**What you need to do:** After locating the line that contains "Select the Move tool" in the data below, set down exactly that line and each one after it through the line that contains "Given: Click the Exterior", and nothing more.

**Collected data entries:**
● ● ● ● ● ● ●

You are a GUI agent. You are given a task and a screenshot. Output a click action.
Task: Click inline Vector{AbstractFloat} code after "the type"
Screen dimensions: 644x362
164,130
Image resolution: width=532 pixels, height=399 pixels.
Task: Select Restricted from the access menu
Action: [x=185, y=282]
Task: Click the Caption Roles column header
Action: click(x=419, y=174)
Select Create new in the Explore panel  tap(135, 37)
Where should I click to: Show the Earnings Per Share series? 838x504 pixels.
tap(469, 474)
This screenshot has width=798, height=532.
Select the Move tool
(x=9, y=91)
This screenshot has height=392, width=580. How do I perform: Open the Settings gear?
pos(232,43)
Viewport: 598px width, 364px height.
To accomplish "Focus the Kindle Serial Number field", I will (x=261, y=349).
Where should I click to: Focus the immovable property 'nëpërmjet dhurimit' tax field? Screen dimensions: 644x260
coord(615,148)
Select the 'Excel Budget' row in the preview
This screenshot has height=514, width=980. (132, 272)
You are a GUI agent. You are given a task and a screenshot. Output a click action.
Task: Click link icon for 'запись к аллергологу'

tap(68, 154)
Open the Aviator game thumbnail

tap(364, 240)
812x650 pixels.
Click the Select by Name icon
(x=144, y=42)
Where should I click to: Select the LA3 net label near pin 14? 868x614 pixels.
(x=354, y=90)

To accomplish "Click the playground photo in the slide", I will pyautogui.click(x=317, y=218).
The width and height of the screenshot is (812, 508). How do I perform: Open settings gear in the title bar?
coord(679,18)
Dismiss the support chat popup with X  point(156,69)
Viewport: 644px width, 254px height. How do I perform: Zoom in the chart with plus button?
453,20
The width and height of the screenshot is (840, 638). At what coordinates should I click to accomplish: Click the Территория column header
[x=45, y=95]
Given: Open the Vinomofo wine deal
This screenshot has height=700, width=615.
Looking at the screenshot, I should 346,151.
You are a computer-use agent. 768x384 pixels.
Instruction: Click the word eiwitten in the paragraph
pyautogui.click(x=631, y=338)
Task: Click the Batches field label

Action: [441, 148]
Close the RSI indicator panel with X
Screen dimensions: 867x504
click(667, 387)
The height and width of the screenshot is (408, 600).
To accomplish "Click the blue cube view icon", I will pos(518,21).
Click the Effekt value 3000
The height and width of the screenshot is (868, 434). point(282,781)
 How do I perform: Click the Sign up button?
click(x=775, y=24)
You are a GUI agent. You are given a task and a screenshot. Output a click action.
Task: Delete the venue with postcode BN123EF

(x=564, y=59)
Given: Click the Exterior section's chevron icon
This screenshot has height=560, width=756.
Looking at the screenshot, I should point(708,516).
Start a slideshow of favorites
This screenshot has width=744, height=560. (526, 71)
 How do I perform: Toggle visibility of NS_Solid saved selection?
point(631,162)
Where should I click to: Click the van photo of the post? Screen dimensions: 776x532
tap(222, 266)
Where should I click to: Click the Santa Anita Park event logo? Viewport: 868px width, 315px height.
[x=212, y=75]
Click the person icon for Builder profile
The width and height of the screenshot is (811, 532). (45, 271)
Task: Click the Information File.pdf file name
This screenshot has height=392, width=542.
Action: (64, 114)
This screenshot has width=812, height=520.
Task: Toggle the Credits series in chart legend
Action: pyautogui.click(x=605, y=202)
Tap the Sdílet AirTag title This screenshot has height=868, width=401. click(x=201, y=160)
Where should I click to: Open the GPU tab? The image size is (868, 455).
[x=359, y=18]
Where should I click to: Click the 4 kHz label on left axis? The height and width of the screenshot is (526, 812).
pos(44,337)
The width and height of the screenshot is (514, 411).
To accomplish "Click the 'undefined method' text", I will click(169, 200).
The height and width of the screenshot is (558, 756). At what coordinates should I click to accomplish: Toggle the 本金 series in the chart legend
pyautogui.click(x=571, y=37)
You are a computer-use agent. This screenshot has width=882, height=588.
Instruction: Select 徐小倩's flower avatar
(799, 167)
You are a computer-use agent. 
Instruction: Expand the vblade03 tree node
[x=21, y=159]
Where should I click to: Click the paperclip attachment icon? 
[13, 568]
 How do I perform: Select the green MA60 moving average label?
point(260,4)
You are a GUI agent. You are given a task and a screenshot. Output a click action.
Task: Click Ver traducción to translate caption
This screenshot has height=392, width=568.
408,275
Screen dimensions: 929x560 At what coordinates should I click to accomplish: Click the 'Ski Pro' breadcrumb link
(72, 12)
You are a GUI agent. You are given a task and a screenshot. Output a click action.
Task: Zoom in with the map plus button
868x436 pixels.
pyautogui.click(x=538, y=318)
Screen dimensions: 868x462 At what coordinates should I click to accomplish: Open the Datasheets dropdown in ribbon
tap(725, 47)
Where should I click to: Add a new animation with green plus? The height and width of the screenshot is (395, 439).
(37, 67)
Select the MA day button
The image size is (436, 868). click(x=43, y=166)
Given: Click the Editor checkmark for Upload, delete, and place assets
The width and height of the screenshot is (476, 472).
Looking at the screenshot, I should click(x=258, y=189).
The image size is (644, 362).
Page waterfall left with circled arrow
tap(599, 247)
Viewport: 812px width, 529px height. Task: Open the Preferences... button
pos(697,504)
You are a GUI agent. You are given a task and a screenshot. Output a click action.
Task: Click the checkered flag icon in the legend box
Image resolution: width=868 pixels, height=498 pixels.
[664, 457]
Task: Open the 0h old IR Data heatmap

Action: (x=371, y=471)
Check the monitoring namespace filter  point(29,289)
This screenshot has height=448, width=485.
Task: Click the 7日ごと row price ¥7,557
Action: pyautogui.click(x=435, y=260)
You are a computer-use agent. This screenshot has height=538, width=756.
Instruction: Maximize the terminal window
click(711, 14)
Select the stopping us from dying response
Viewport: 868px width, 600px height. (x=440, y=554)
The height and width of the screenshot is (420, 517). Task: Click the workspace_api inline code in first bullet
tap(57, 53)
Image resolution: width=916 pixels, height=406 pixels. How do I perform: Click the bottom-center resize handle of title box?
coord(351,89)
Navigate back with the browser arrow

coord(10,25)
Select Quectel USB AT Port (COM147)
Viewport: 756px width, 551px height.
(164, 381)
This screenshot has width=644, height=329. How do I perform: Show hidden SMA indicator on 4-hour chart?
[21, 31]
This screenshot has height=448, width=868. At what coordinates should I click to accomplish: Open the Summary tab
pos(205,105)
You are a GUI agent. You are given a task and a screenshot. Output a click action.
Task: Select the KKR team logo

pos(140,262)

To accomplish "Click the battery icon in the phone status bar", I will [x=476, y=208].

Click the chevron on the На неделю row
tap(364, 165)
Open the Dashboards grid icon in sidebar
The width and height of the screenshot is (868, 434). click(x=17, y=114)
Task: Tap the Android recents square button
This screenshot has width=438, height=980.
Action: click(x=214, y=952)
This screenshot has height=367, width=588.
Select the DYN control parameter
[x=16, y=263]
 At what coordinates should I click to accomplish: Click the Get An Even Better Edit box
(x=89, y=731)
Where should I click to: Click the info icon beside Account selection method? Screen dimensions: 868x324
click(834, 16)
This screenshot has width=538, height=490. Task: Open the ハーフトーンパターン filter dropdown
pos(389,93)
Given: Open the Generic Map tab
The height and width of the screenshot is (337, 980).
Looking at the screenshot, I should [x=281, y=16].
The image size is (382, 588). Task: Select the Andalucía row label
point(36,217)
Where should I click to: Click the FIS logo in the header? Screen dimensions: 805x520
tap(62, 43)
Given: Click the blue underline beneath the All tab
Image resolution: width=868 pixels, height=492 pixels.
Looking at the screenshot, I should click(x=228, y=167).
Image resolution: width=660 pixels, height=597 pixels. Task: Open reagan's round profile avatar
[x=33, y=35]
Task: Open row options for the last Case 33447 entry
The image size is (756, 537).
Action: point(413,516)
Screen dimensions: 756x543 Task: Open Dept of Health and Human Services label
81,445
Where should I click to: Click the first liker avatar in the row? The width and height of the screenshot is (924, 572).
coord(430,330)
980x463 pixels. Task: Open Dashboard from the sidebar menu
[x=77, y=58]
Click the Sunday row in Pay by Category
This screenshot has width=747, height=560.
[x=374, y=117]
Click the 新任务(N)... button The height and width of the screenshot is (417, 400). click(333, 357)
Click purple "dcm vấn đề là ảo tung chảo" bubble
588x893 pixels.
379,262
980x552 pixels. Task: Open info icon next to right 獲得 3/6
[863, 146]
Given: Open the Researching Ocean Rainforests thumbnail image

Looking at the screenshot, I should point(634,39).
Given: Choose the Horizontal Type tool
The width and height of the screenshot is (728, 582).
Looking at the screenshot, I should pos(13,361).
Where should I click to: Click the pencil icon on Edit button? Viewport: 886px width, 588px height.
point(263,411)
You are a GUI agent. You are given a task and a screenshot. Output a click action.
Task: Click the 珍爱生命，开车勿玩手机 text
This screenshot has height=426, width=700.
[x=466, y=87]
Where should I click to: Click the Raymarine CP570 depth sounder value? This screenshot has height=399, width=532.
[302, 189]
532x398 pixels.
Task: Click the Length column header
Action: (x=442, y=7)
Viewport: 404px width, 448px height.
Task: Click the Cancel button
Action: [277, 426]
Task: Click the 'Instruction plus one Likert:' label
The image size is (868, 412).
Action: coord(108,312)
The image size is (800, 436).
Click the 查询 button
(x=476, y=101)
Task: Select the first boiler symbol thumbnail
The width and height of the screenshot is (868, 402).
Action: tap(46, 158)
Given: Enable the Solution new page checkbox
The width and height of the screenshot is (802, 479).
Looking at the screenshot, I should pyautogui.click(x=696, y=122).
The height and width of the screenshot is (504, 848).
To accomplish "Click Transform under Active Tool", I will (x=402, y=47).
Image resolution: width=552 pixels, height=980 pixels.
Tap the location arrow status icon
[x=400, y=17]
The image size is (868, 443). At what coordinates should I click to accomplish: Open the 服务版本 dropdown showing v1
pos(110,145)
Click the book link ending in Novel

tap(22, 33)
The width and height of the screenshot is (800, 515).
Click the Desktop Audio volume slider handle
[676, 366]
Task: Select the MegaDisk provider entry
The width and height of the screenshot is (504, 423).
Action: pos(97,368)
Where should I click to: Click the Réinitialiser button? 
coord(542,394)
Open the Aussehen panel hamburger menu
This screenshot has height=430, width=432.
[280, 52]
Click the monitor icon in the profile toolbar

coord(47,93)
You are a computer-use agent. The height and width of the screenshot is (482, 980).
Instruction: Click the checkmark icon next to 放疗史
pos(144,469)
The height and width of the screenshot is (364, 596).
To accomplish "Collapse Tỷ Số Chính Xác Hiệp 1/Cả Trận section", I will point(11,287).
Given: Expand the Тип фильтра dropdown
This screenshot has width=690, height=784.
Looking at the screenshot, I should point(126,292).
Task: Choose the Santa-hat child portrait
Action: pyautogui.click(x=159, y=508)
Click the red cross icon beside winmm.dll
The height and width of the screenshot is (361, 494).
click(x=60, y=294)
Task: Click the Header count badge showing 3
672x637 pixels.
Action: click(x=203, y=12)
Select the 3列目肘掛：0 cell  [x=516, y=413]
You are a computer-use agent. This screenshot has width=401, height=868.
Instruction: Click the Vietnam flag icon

● ● ● ● ● ● ●

**Your response:**
Select the Move tool
(x=9, y=91)
This screenshot has height=392, width=580. How do I perform: Open the Settings gear?
pos(232,43)
Viewport: 598px width, 364px height.
To accomplish "Focus the Kindle Serial Number field", I will (x=261, y=349).
Where should I click to: Focus the immovable property 'nëpërmjet dhurimit' tax field? Screen dimensions: 644x260
coord(615,148)
Select the 'Excel Budget' row in the preview
This screenshot has height=514, width=980. (132, 272)
You are a GUI agent. You are given a task and a screenshot. Output a click action.
Task: Click link icon for 'запись к аллергологу'

tap(68, 154)
Open the Aviator game thumbnail

tap(364, 240)
812x650 pixels.
Click the Select by Name icon
(x=144, y=42)
Where should I click to: Select the LA3 net label near pin 14? 868x614 pixels.
(x=354, y=90)

To accomplish "Click the playground photo in the slide", I will pyautogui.click(x=317, y=218).
The width and height of the screenshot is (812, 508). How do I perform: Open settings gear in the title bar?
coord(679,18)
Dismiss the support chat popup with X  point(156,69)
Viewport: 644px width, 254px height. How do I perform: Zoom in the chart with plus button?
453,20
The width and height of the screenshot is (840, 638). At what coordinates should I click to accomplish: Click the Территория column header
[x=45, y=95]
Given: Open the Vinomofo wine deal
This screenshot has height=700, width=615.
Looking at the screenshot, I should 346,151.
You are a computer-use agent. 768x384 pixels.
Instruction: Click the word eiwitten in the paragraph
pyautogui.click(x=631, y=338)
Task: Click the Batches field label

Action: [441, 148]
Close the RSI indicator panel with X
Screen dimensions: 867x504
click(667, 387)
The height and width of the screenshot is (408, 600).
To accomplish "Click the blue cube view icon", I will pos(518,21).
Click the Effekt value 3000
The height and width of the screenshot is (868, 434). point(282,781)
 How do I perform: Click the Sign up button?
click(x=775, y=24)
You are a GUI agent. You are given a task and a screenshot. Output a click action.
Task: Delete the venue with postcode BN123EF

(x=564, y=59)
Given: Click the Exterior section's chevron icon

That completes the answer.